Last week, Daily Monitor reported that the National Medical Stores (NMS) is stuck with 20 containers of Mama Kits, an all-in-one package that contains everything needed to help provide a clean and safe delivery for pregnant women. This story represents the despondency that defines Uganda’s healthcare delivery.
Mr Moses Kamabare, the general manager of NMS, shocked MPs on Parliament’s Health Committee who are analysing the 201516 health budget, when he revealed that the Mama Kits – more than 400,000 – were imported at Shs1.2 billion from The Netherlands. And an additional 180,000 Kits worth more than Shs540 million are also lying idle in stores.
Kamabare’s statement that NMS does not know where to put [the Mama Kits] because “we have run out of space” is an indictment on the in-charges of health facilities who are responsible for making orders for essential supplies from NMS in line with their needs and NMS delivery schedules.
The NMS boss was also surprised that health facilities around the country don’t have Mama Kits. This should not surprise anyone.

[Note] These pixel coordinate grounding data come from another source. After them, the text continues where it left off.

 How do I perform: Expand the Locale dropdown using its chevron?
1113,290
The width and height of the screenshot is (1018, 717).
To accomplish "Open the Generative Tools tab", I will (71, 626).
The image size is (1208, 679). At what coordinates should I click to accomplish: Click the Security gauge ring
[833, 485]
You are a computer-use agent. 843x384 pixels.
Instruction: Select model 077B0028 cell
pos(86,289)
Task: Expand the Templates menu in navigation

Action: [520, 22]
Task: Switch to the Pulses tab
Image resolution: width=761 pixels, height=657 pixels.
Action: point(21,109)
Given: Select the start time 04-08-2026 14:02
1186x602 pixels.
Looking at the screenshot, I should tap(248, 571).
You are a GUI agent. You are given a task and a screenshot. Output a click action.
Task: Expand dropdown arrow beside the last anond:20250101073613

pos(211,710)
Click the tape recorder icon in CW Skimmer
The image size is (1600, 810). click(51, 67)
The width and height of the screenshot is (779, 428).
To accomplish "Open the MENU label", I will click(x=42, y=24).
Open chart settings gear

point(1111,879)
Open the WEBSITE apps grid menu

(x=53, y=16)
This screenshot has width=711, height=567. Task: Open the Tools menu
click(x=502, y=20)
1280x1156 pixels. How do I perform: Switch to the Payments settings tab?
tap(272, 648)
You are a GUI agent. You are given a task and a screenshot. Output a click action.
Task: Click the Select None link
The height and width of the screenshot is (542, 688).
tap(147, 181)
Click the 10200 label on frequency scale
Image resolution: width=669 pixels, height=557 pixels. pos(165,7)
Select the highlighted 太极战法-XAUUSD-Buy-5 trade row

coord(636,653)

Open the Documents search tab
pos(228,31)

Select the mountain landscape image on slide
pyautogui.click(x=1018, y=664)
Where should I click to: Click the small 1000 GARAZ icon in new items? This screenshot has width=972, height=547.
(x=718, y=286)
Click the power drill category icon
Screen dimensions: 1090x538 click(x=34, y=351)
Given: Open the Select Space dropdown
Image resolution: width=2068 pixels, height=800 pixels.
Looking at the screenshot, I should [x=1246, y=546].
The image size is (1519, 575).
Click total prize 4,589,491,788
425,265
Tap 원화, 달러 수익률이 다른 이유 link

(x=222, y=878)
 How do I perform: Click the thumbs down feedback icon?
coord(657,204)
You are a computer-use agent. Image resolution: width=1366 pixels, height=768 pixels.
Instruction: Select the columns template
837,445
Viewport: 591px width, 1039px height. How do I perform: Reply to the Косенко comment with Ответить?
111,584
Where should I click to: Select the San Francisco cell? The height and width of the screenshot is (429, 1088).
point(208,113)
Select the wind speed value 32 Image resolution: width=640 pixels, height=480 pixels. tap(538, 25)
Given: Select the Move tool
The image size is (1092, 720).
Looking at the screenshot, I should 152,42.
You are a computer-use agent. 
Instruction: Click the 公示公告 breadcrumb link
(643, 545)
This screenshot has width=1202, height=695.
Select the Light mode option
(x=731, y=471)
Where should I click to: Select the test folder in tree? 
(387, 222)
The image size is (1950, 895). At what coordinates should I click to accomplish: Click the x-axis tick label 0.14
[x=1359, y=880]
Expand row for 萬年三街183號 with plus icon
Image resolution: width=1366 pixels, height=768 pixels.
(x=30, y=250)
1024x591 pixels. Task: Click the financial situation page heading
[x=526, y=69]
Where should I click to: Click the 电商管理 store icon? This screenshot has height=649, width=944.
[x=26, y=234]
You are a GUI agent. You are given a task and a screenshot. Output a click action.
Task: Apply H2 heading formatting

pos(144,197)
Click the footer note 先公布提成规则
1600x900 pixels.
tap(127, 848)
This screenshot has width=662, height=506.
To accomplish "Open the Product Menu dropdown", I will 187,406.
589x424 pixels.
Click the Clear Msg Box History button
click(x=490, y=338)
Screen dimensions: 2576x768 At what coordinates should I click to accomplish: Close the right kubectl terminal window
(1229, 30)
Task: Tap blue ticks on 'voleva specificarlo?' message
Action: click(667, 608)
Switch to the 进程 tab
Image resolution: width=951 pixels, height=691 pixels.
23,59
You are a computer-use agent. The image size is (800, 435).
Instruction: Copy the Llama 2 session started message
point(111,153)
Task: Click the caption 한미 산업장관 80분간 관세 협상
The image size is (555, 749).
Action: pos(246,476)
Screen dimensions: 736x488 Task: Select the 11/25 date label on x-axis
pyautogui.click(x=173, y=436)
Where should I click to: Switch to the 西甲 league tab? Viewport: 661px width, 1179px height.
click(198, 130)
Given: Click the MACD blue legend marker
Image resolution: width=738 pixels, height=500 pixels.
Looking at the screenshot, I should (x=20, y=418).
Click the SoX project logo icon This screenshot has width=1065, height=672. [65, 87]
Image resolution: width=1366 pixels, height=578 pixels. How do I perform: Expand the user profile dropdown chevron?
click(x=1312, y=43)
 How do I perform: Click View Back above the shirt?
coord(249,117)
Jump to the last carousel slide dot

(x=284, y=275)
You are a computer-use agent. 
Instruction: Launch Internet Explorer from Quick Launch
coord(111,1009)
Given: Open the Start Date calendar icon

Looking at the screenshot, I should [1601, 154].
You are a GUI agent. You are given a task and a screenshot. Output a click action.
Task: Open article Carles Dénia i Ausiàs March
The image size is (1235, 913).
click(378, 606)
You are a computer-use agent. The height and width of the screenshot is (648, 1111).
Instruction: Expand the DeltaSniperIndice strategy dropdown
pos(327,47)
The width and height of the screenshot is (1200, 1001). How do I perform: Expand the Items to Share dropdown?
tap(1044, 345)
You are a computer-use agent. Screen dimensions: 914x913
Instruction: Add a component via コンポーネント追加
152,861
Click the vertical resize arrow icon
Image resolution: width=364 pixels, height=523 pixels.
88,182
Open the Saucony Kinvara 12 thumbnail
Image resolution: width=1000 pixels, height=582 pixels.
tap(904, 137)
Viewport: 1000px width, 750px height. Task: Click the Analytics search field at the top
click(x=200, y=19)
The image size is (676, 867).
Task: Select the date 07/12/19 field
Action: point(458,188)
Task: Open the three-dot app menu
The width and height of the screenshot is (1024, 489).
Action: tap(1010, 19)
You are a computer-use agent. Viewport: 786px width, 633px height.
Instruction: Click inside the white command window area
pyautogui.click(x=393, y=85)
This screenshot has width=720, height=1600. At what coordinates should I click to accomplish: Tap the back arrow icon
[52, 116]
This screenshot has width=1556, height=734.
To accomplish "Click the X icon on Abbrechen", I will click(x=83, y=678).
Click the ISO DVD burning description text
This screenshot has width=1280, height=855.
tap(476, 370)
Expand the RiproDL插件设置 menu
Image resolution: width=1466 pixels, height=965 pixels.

This newspaper has published many accounts of pregnant women sent away from health facilities because they do not have Mama Kits others are told to buy the kits that are supposed to be distributed at no cost.
Just last month, pregnant mothers in Lira District accused health workers of selling to them Mama Kits when they go for antenatal services, forcing those who cannot afford the kits to seek services of traditional birth attendants where conditions for safe delivery and emergency procedures in case of complications, are not guaranteed.
Several reports in the media have drawn attention to shocking tales of pregnant mothers turned away from public health centres because they didn’t have money to buy delivery kits. How is Uganda going to reduce maternal mortality if basic safe motherhood interventions such as provision of Mama Kits cannot be implemented due to negligence?
It was a Ministry of Health proposal – in 2012 – that women who deliver in public health facilities get free Mama Kits. The scheme was to ensure that the supply for Mama Kits matched the number of mothers that give birth yearly. What then explains the fact that women are required to pay for the kits? Why are kits kept under lock and key when pregnant women are being sent out of some health facilities to buy Mama Kits?
These are questions health facilities that have no Mama Kits should answer and the ministry should take up this critical issue. This is negligence of duty and the responsible officials who are risking lives of pregnant mothers should be held accountable.